The red-eared sliders get their name from the red spots on either side of their heads where ears would normally be. Turtles do not have ears but they do have a flap of skin that covers internal ear bones which help them detect sound. These turtles are common in the southern Midwest states. They grow to be 5-8 inches long and have a dark olive-brown shell with some yellow markings. They prefer slow-moving rivers, swamps and ponds.
Mississippi Diamondback Terrapin
The Mississippi diamondback terrapin can be found along the coastal area of Louisiana where the Mississippi empties into the Gulf of Mexico.
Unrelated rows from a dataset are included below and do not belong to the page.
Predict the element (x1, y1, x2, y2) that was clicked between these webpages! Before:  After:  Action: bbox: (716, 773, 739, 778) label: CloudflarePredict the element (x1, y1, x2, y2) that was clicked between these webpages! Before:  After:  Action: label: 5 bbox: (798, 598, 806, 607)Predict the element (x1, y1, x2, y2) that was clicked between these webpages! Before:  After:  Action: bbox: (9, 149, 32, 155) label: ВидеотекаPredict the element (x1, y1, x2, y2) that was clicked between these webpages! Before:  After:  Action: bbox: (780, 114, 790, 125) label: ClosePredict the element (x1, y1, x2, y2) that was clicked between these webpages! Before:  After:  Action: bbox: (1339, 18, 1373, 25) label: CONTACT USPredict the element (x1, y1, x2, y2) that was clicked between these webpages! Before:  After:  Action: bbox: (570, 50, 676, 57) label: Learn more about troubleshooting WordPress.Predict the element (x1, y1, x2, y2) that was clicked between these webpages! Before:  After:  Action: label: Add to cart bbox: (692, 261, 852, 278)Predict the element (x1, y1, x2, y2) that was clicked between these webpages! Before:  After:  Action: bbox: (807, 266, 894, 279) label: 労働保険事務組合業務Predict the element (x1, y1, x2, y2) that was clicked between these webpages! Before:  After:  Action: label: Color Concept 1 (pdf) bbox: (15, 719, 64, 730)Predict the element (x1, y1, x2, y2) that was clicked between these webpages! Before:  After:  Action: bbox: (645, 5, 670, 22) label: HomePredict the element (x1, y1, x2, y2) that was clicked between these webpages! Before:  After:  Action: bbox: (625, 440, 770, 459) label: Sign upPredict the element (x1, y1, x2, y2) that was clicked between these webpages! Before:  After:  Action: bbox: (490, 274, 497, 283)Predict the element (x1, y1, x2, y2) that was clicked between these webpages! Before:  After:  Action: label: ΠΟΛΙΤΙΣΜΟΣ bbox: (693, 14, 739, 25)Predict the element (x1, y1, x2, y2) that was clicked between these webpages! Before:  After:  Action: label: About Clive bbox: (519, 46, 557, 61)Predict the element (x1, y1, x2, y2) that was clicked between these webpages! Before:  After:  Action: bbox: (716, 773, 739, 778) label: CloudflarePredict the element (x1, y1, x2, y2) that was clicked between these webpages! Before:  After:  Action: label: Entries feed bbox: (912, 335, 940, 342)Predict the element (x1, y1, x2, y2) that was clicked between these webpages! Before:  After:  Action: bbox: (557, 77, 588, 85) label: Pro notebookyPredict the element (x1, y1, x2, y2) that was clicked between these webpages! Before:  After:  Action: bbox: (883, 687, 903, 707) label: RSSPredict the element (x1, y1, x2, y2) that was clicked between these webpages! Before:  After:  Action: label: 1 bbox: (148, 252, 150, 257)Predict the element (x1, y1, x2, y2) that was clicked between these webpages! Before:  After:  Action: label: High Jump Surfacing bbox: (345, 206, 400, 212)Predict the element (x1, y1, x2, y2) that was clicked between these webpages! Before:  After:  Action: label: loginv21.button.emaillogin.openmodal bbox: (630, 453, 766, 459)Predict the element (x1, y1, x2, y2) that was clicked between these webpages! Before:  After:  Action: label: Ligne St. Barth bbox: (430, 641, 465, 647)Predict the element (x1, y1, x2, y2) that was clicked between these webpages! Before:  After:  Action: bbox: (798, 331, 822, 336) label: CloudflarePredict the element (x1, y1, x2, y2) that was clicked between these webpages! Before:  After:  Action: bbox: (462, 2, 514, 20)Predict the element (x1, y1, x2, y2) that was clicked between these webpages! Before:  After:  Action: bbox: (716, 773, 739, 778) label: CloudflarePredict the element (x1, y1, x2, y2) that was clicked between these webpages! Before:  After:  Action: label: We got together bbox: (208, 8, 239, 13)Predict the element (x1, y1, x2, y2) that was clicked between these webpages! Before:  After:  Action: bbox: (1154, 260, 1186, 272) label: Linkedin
Each scute on their shell has a raised diamond shape on it giving them their name. They grow to be 5-7 ½ inches long and prefer the brackish waters that have a mix of fresh and saltwater. Unlike their freshwater-only turtles they have built in glands that help them process salt water and can even live in saltwater for an extended amount of time. They are also adapted with webbed hind legs making them excellent swimmers.
From a colorful painted turtle you might find in Lake Itasca to a Mississippi Diamondback terrapin you might find at the end of the Mississippi, there are plenty of interesting turtles that live in (and near) the Mississippi River.